Sept. 20 (Bloomberg) -- Developing-nation stocks rose, sending the MSCI Emerging Markets Index to a five-month high, as consumer and technology shares advanced amid signs corporate earnings growth will weather a U.S. economic slowdown.
Tsingtao Brewery Co., the Chinese beermaker, jumped 5.2 percent in Shanghai after an adviser to China’s central bank said the nation needs to increase domestic consumption. Taiwan Semiconductor Manufacturing Co., the world’s largest custom manufacturer of chips, climbed 1.3 percent in Taipei after placing two orders for equipment. Energy Development Corp. led Philippine equity gains after Deutsche Bank AG said the benchmark index will surpass its record high on earnings growth.
The MSCI gauge of 21 developing countries rose 0.8 percent to 1,044.18, with a measure of consumer discretionary stocks rising the most among 10 industry groups. The Philippine Stock Exchange Index, the best performer among the 15 biggest Asia Pacific markets this year, increased 1.9 percent. South Africa’s FTSE/JSE Africa All Share Index climbed 1.1 percent. Brazil’s Bovespa index rose 1.6 percent.
“Funds are shifting away from developed markets to emerging economies,” said Paul Joseph Garcia, who manages $1.7 billion as chief investment officer at the Manila unit of ING Investment Management Ltd. “Corporate earnings and economic prospects in emerging markets are better than in developed markets.”
Flows into emerging-market equity funds and high-yield bonds reached a six-week high in the week to Sept. 15 as higher risk appetite sustained a global rally, EPFR Global said last week. Developing-nation equity funds received about $3.3 billion as Chinese industrial output gains bolstered sentiment, EPFR said. Flows into Asia excluding-Japan equity funds hit a seven-week high.
Brazil’s Bovespa stock index will gain 16 percent to a record 78,000 by yearend as “obstacles” are removed, including presidential elections and Petroleo Brasileiro SA’s share sale, Goldman Sachs Group Inc. said.

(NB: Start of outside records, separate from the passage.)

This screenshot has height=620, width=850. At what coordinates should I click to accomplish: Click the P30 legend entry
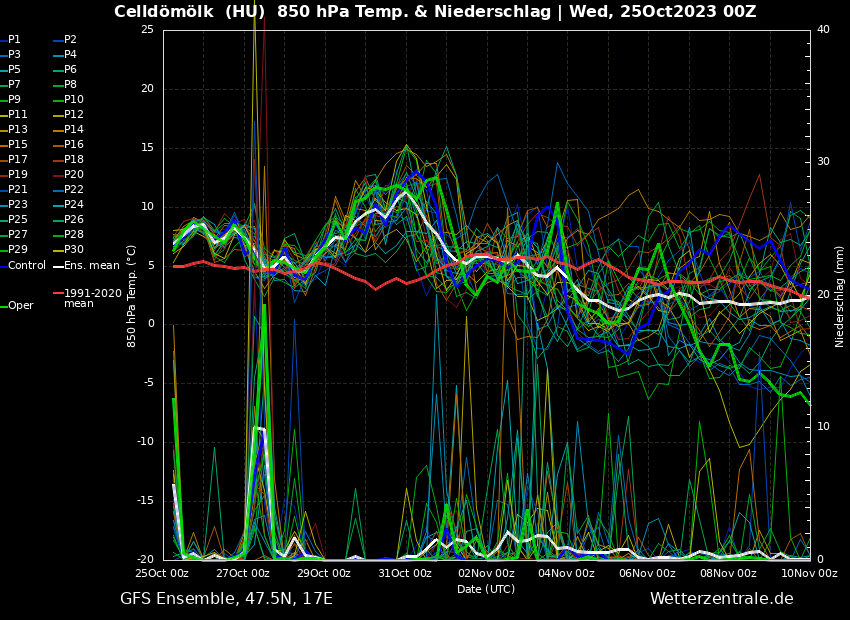74,250

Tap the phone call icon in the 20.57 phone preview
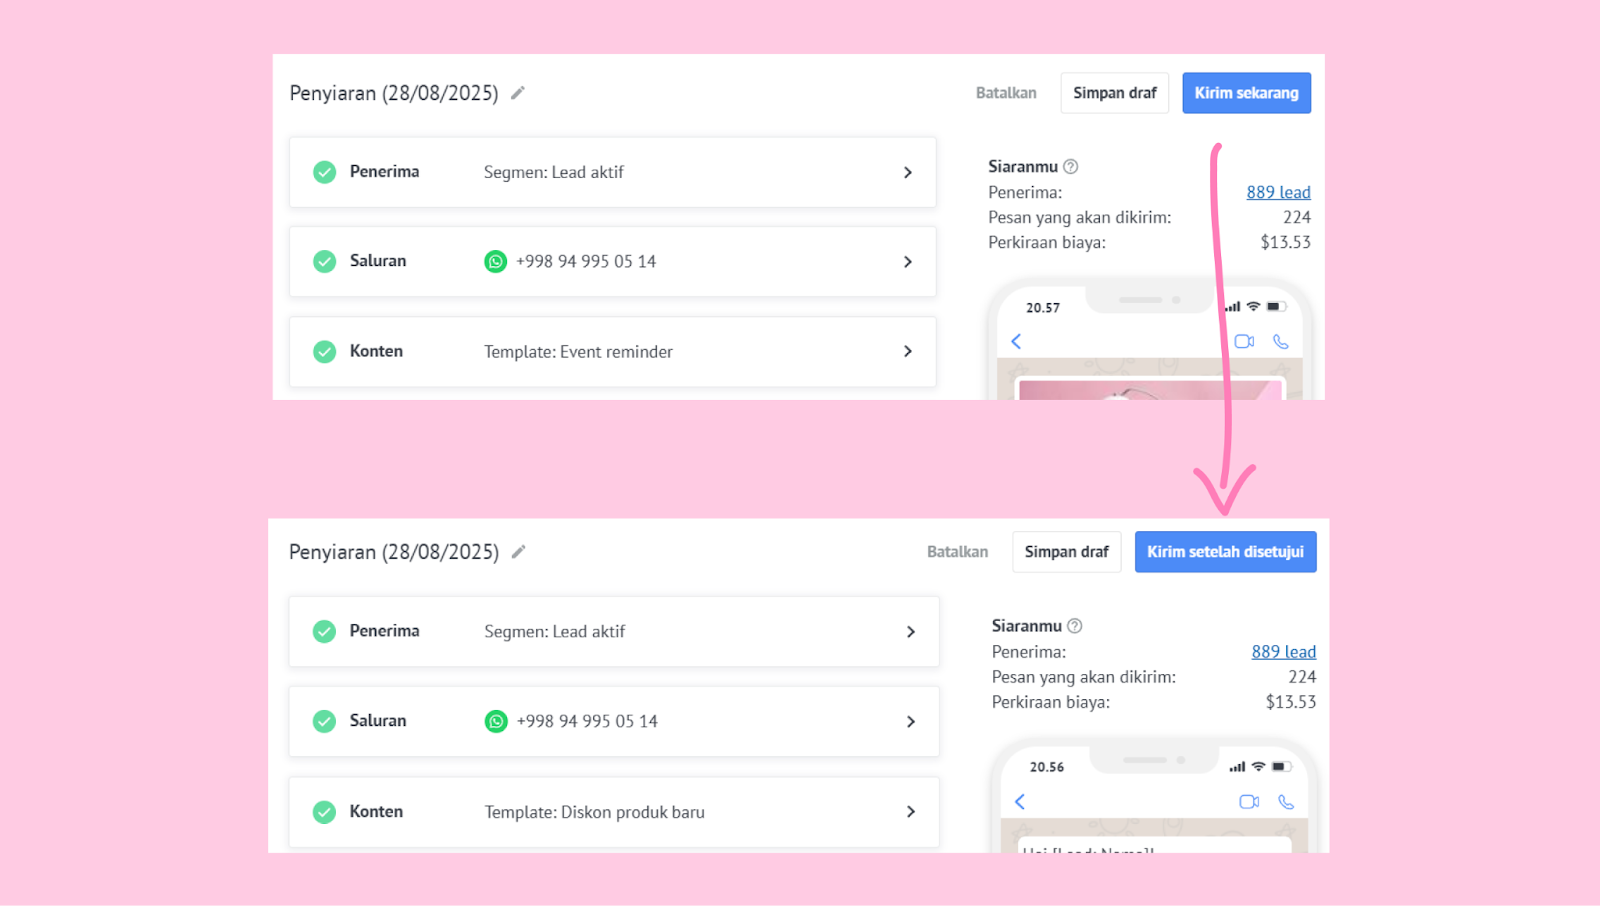tap(1281, 341)
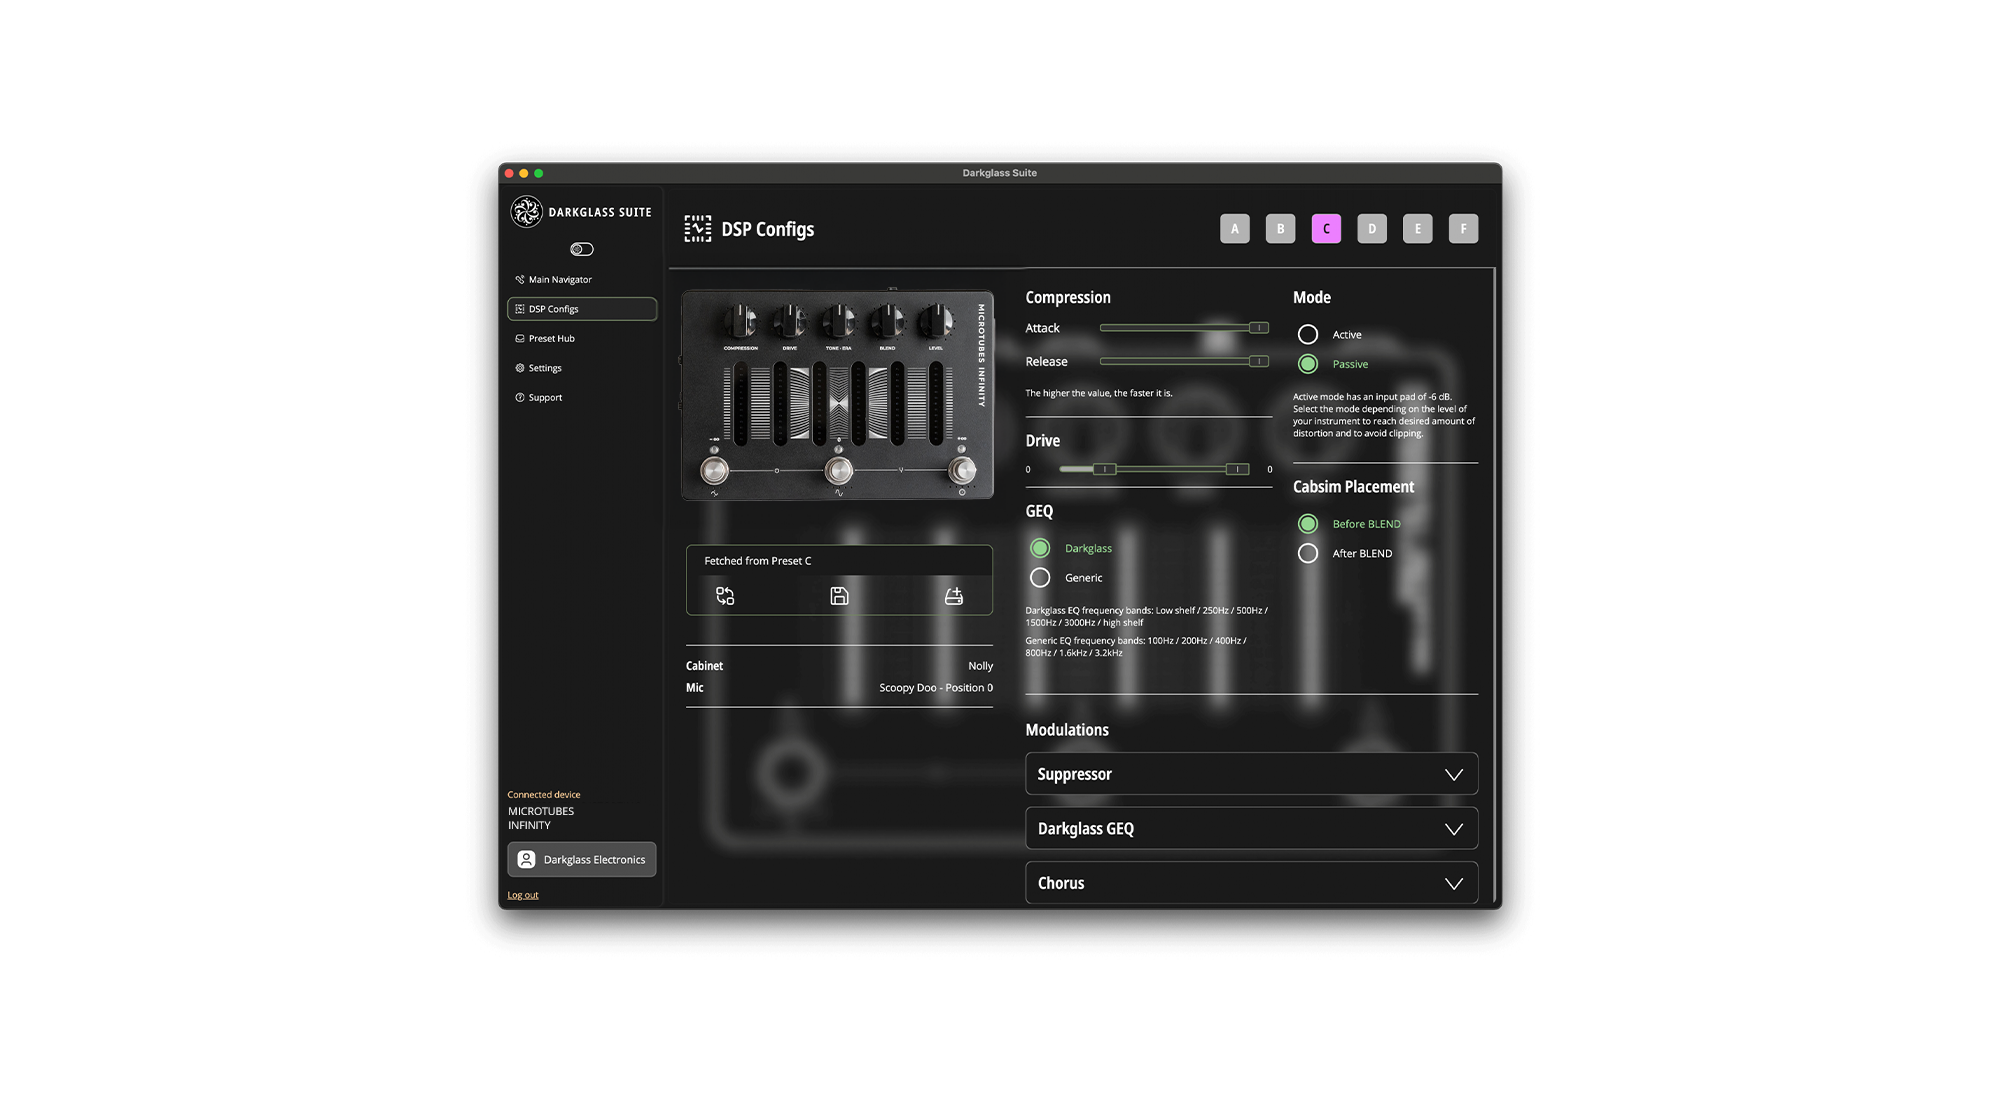Screen dimensions: 2000x1100
Task: Flip the theme toggle switch under the logo
Action: click(582, 249)
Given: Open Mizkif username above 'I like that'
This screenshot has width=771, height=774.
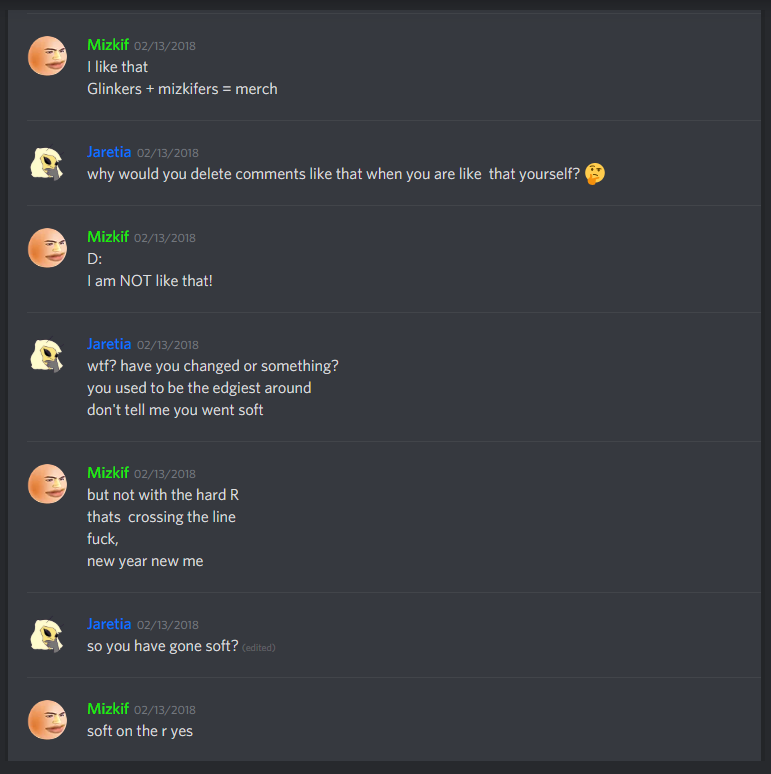Looking at the screenshot, I should pos(108,45).
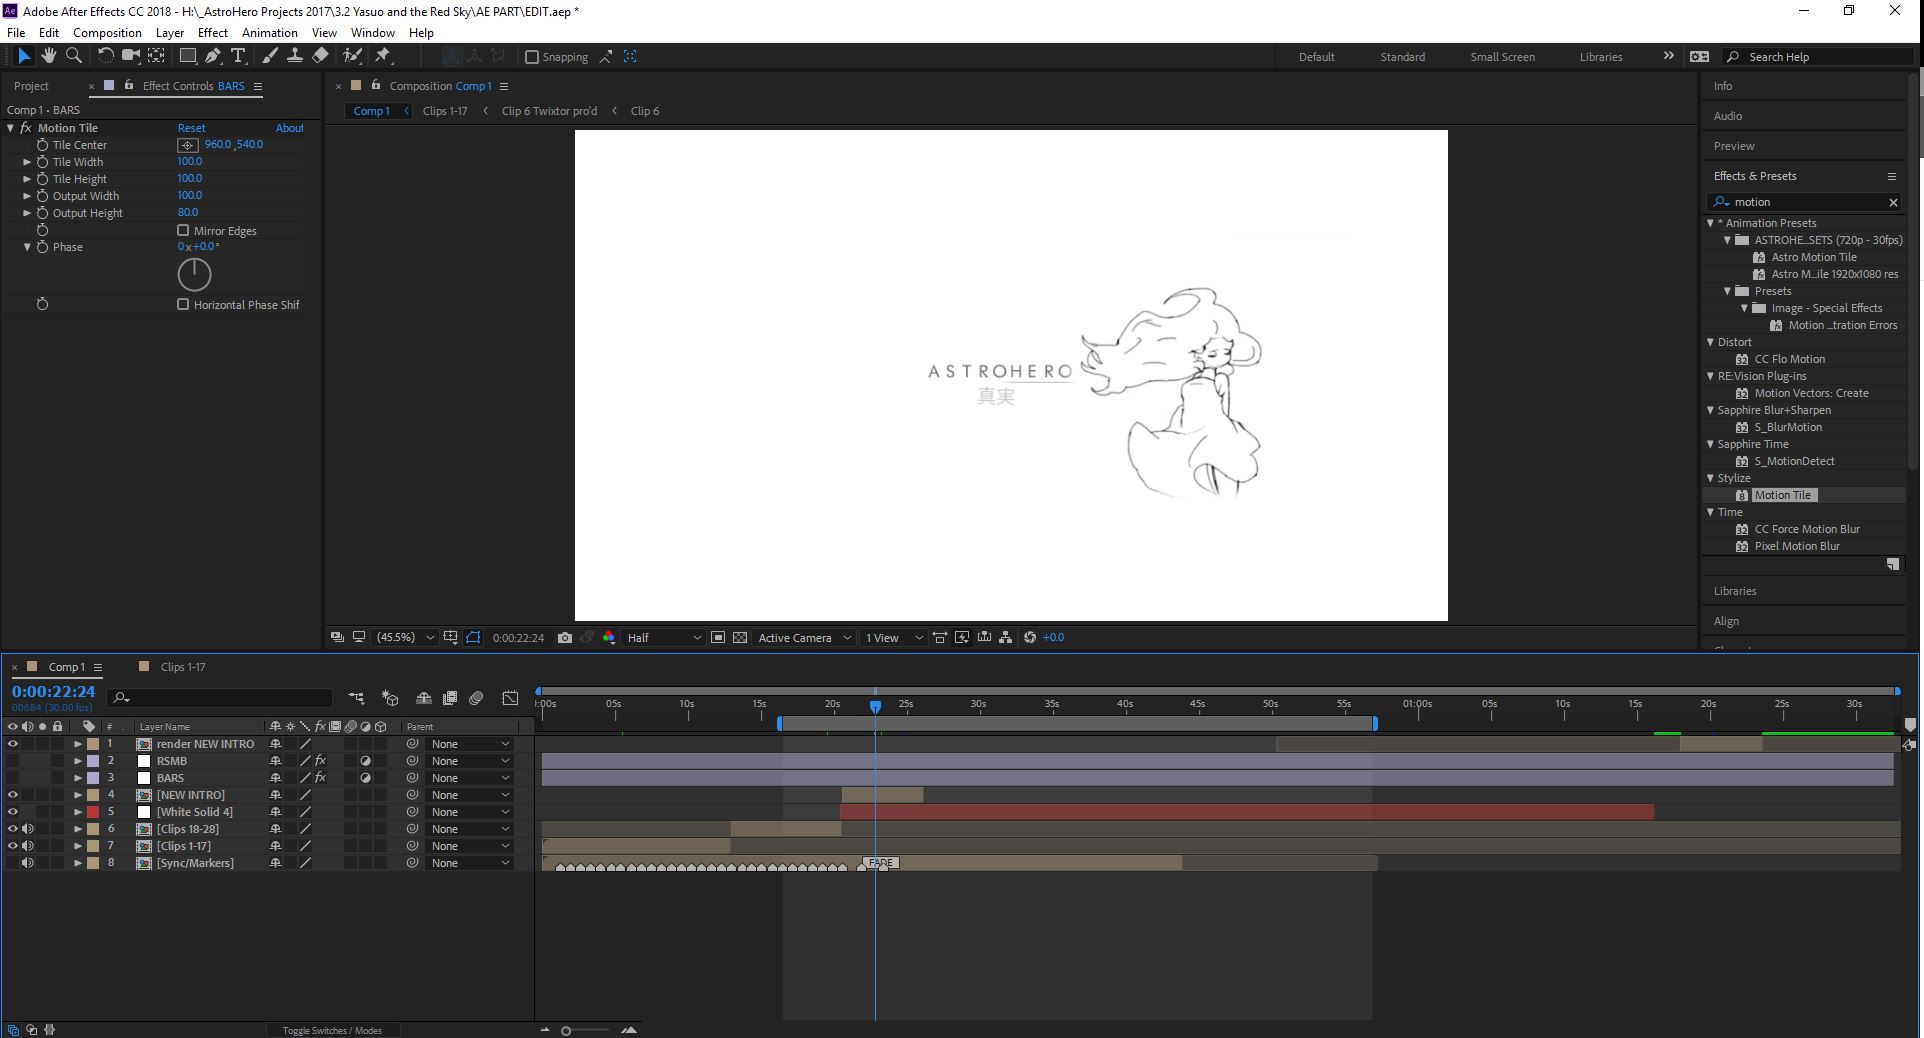Click Toggle Switches / Modes button
This screenshot has height=1038, width=1924.
[332, 1030]
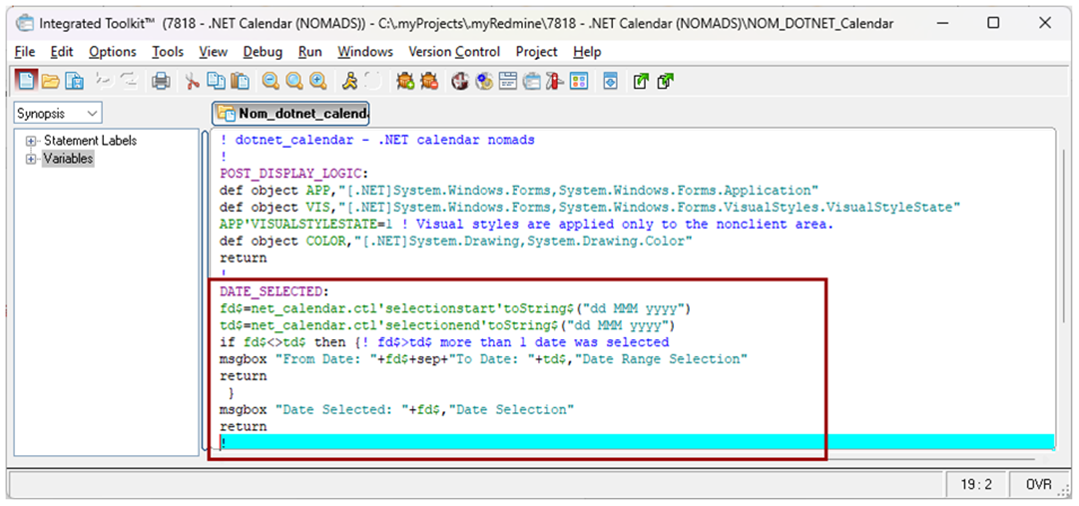Click the Open folder toolbar icon

click(x=50, y=81)
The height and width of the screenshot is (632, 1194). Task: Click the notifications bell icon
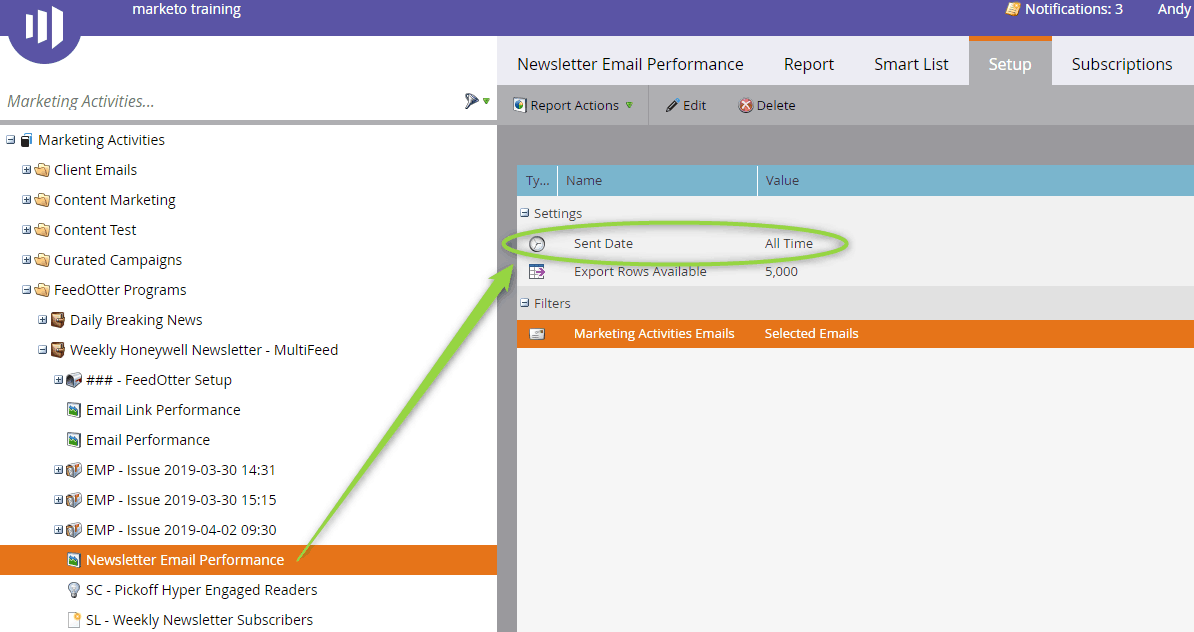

The central bank’s signal that it will hold borrowing costs through 2010 also boosts the prospects for Brazilian stocks, Stephen Graham and Andre Rezende, analysts at Goldman Sachs in Sao Paulo, wrote in a note to clients today. The benchmark equity gauge may rally 31 percent to 88,000 by mid-2011, they said.
The Federal Reserve is likely to lower its forecasts for U.S. economic growth at tomorrow’s meeting, Mohamed A. El-Erian, chief executive officer at Pacific Investment Management Co., wrote in an opinion piece published on Pimco’s website.
China needs to increase domestic consumption to help survive in a global economic environment that is growing more challenging, Li Daokui, an adviser to the People’s Bank of China, said at a financial forum in Beijing yesterday.
India’s benchmark Sensitive Index advanced 1.6 percent. Reliance Communications Ltd., the nation’s second-largest mobile-phone operator, jumped 5.3 percent.
The Jakarta Composite index lost 0.4 percent. PT Bank Mandiri, Indonesia’s biggest bank by assets, fell 4.4 percent, the most in three months. The nation’s central bank said on Sept. 17 it may require lenders to disclose their prime-lending rates each month starting November to boost competition.
Mol Nyrt. led Hungary’s BUX index 1.2 percent lower as oil declined.